Limiting the number of parameterized indexpaths created - Mailing list pgsql-hackers

From Tom Lane
Subject Limiting the number of parameterized indexpaths created
Date
Msg-id 21634.1351634224@sss.pgh.pa.us
Whole thread Raw
Responses Re: Limiting the number of parameterized indexpaths created
Re: Limiting the number of parameterized indexpaths created
List pgsql-hackers
I looked into the complaint of unreasonable planner runtime in bug #7626,
http://archives.postgresql.org/pgsql-bugs/2012-10/msg00232.php

In the given example, the indexed relation "foo" has join clauses with
30 other relations.  The code that I added in commit
3b8968f25232ad09001bf35ab4cc59f5a501193e will try all 2^30 combinations
of those rels as possible outer relations for a parameterized indexscan
:-(.  So clearly, the idea that we can just try everything and not have
some kind of heuristic restriction isn't going to work.
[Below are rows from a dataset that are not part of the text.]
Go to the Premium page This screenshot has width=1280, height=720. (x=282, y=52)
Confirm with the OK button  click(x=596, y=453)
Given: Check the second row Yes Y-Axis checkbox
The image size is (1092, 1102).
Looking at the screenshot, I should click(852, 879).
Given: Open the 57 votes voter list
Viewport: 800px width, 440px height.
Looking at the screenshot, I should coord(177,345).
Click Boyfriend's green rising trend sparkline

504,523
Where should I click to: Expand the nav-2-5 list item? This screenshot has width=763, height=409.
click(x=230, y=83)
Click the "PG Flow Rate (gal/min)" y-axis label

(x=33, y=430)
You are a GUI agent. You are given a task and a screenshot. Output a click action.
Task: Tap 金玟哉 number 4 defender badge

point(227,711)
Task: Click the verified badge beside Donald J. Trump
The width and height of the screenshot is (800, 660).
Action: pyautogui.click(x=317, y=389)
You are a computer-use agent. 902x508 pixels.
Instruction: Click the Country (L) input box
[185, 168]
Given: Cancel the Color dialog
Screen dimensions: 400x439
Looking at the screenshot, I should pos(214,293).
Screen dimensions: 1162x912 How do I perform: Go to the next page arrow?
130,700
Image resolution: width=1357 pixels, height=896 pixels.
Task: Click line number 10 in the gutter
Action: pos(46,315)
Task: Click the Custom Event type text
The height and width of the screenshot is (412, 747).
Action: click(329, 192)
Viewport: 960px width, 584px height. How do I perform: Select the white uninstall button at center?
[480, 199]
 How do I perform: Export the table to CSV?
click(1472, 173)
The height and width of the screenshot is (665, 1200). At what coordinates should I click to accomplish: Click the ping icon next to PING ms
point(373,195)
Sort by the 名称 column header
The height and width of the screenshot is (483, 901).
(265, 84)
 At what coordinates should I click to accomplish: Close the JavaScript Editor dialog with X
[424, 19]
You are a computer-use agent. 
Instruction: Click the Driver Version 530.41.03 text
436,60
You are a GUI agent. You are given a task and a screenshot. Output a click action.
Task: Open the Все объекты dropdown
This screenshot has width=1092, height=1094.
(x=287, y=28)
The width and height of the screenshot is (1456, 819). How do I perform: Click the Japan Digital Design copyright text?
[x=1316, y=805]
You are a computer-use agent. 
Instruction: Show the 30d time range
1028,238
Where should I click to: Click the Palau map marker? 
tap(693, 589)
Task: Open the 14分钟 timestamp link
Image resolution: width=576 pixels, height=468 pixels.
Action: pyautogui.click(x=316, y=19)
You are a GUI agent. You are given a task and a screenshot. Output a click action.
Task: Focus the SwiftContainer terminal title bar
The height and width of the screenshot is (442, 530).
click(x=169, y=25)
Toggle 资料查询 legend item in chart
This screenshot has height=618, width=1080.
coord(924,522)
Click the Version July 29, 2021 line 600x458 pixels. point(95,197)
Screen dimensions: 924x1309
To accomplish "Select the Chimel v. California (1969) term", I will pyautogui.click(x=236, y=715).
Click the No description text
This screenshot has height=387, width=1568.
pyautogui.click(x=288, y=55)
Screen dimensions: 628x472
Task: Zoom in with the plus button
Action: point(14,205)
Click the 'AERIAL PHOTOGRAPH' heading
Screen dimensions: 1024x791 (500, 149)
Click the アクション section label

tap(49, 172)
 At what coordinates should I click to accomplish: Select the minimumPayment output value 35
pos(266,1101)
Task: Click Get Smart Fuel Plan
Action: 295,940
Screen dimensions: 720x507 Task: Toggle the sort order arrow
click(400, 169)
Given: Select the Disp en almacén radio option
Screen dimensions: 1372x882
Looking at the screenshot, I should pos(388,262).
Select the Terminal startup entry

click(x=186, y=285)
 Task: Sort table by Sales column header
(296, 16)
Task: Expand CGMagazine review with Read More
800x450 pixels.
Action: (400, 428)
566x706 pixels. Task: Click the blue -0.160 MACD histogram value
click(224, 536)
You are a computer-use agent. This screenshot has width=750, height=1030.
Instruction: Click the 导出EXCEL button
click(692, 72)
This particular example, and probably a lot of similar examples, does
have a principled non-heuristic fix, which comes from the fact that we
recognize all the join clauses as belonging to the same equivalence
class.  Therefore, using more than one of them in an indexscan is
useless.  (The code already does know that and discards the extra
clauses, but that happens too far downstream to prevent the exponential
search time here.)  The extra function eclass_already_used() added in
the attached patch attacks the problem this way, and is sufficient to
resolve the bug for the case presented.

However, we still have an issue for cases where the join clauses aren't
equivalence clauses.  (For instance, if you just change all the "="
signs to "<" in Brian's example, it still takes forever.)  So we also
need some heuristic rule to limit the number of cases considered.

I spent a good deal of time thinking about how the indexscan code might
make use of the joinlist data structure (which prevents exponential
planning time growth overall by limiting which joins we'll consider)
to fix this; the idea being to not consider outer-relation sets that
couldn't actually be presented for use because of joinlist restrictions.
But this looked messy, and probably expensive in itself.  Moreover it
seemed like practical implementations of the idea would carry the
restriction that we could never generate parameterized paths for
joinlist subproblems, which would be a real shame.  And we'd be doing a
lot of work for what is probably a very unusual corner case, given that
I think eclass_already_used() will fix the problem in most real cases.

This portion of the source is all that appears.